* Instructions for the task:
Please find every line in the entries below that contains the string "value", and copy it.

* Data excerpts:
>>>>
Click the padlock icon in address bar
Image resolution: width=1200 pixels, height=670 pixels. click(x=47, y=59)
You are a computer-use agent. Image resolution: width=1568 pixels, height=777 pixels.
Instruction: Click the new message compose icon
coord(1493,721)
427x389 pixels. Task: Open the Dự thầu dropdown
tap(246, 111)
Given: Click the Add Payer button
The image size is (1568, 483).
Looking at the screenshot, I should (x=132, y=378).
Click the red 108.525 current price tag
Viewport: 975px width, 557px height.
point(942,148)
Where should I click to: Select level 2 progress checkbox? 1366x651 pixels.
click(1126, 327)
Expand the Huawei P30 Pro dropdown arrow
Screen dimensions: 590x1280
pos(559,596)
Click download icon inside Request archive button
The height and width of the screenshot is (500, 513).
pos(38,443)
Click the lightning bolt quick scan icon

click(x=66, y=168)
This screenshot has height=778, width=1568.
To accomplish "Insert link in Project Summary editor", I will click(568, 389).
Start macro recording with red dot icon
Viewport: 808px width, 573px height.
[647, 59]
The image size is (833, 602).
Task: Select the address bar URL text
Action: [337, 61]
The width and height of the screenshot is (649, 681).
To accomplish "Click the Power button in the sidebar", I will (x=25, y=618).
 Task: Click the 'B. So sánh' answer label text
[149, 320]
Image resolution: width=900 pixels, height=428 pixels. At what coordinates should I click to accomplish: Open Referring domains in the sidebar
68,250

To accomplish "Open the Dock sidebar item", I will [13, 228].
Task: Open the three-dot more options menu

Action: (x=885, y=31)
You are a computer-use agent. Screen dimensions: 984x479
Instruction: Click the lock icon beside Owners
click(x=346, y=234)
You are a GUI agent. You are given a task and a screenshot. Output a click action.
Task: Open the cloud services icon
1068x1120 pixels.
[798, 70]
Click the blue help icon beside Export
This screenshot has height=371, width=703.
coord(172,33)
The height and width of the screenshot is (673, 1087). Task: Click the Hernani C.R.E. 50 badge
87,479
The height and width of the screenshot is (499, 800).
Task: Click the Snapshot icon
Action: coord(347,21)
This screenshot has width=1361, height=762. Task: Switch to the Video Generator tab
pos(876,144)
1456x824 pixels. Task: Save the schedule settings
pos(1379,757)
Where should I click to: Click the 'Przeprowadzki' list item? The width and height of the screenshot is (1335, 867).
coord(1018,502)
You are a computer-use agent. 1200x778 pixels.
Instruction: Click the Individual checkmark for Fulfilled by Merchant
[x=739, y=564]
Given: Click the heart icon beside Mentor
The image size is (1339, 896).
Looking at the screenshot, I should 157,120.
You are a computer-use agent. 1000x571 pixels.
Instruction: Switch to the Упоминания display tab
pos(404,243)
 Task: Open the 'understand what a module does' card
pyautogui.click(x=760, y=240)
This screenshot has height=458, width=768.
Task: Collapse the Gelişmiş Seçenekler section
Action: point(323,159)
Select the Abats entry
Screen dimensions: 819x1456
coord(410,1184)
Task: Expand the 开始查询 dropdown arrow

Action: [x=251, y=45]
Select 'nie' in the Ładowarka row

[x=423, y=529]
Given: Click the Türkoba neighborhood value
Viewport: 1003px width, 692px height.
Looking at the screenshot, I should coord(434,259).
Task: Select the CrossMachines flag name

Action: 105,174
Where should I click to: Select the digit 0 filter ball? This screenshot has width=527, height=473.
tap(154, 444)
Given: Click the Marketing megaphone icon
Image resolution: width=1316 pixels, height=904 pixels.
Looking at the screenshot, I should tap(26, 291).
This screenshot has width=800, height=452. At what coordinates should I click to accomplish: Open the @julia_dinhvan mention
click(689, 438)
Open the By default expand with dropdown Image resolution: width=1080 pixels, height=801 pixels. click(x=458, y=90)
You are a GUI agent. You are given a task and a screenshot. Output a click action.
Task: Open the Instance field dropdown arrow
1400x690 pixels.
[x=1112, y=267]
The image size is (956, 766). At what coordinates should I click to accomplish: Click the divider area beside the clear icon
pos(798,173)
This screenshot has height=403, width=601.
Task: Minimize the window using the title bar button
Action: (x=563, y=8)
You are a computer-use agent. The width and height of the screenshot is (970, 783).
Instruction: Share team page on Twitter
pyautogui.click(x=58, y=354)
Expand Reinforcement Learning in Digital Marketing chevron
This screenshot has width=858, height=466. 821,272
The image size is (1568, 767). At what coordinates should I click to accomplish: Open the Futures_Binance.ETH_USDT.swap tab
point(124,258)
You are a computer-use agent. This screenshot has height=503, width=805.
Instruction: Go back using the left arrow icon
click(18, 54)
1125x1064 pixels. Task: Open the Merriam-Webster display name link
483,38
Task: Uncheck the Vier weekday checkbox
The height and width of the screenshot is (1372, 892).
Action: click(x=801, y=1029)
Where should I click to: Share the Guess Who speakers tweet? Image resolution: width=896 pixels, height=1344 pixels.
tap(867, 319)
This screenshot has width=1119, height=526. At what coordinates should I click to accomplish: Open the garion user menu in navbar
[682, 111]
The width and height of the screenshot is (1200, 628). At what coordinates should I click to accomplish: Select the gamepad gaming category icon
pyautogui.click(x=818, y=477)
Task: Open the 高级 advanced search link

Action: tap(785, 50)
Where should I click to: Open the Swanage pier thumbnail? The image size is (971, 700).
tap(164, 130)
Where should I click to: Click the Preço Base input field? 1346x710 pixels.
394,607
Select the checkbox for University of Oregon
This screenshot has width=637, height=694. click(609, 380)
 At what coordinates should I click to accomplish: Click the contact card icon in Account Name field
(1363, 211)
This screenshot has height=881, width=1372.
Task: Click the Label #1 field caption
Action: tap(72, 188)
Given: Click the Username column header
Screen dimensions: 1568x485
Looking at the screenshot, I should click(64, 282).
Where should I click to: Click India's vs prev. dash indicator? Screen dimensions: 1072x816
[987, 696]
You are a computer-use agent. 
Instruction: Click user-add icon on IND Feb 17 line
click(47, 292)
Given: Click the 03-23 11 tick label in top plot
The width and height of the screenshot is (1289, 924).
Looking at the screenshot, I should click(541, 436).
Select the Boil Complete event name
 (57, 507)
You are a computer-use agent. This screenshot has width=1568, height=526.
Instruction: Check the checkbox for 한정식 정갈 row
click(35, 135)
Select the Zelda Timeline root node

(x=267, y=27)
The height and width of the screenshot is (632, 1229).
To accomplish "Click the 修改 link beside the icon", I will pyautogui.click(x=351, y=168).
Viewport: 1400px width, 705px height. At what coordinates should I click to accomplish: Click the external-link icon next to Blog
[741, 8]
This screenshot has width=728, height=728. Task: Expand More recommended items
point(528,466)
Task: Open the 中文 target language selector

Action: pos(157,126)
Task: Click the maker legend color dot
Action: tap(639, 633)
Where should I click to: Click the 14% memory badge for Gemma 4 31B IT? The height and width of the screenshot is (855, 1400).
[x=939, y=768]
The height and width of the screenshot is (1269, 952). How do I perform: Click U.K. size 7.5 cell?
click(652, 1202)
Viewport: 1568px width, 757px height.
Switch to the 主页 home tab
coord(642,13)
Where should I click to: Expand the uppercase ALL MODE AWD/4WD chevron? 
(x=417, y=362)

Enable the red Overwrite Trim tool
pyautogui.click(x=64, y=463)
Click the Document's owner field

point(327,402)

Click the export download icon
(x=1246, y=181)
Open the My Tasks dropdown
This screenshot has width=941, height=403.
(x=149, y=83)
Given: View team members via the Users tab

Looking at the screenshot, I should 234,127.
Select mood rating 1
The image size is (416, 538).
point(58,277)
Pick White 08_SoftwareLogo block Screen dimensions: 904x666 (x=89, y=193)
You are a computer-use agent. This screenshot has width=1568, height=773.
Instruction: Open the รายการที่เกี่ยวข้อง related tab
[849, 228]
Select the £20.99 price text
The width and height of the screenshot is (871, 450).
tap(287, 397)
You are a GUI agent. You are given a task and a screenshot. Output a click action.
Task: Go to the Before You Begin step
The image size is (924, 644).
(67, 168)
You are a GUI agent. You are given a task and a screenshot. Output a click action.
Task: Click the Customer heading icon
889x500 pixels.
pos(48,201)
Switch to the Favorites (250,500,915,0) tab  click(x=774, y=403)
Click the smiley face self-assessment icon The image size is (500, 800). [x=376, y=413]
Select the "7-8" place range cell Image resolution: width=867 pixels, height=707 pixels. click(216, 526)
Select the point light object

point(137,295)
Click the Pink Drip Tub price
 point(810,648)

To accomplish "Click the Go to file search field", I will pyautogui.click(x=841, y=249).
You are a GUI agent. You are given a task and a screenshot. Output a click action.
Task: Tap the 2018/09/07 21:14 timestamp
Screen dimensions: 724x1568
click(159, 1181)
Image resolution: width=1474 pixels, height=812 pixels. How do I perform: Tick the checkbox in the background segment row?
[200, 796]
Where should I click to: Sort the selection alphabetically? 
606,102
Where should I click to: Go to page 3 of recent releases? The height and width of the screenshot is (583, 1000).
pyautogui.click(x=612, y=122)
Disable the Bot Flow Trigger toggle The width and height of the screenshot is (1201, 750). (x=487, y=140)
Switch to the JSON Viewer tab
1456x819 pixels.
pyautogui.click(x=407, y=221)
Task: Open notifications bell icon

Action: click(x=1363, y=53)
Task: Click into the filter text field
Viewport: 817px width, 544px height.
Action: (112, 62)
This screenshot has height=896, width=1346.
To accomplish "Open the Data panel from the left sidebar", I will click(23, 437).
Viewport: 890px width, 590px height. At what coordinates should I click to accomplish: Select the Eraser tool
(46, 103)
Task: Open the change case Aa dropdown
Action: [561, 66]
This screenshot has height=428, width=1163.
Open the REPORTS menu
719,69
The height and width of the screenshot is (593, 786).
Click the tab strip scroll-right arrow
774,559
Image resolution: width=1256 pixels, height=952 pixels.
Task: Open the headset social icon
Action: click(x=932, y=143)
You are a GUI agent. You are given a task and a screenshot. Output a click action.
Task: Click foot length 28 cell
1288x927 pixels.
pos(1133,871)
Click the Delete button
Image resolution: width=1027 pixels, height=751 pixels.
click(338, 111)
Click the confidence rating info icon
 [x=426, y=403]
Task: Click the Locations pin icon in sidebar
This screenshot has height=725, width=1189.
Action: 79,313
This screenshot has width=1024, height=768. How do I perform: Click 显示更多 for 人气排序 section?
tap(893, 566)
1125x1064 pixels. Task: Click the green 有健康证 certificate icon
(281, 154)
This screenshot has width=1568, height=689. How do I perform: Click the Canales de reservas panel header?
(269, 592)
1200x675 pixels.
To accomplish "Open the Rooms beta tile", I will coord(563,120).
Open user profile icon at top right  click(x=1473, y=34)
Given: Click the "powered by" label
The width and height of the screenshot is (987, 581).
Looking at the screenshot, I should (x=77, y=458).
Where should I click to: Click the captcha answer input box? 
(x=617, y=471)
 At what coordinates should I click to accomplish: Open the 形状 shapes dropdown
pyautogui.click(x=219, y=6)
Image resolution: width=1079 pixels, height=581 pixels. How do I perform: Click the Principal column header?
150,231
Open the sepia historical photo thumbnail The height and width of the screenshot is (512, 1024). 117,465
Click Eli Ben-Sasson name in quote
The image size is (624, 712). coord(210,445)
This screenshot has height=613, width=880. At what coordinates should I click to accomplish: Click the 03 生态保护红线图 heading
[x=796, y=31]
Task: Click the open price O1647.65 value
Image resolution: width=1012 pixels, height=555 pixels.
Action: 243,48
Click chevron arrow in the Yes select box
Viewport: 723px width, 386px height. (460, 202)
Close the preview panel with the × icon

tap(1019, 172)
<<<<
* Output of the exercise:
Given: Click the Türkoba neighborhood value
Task: Click the open price O1647.65 value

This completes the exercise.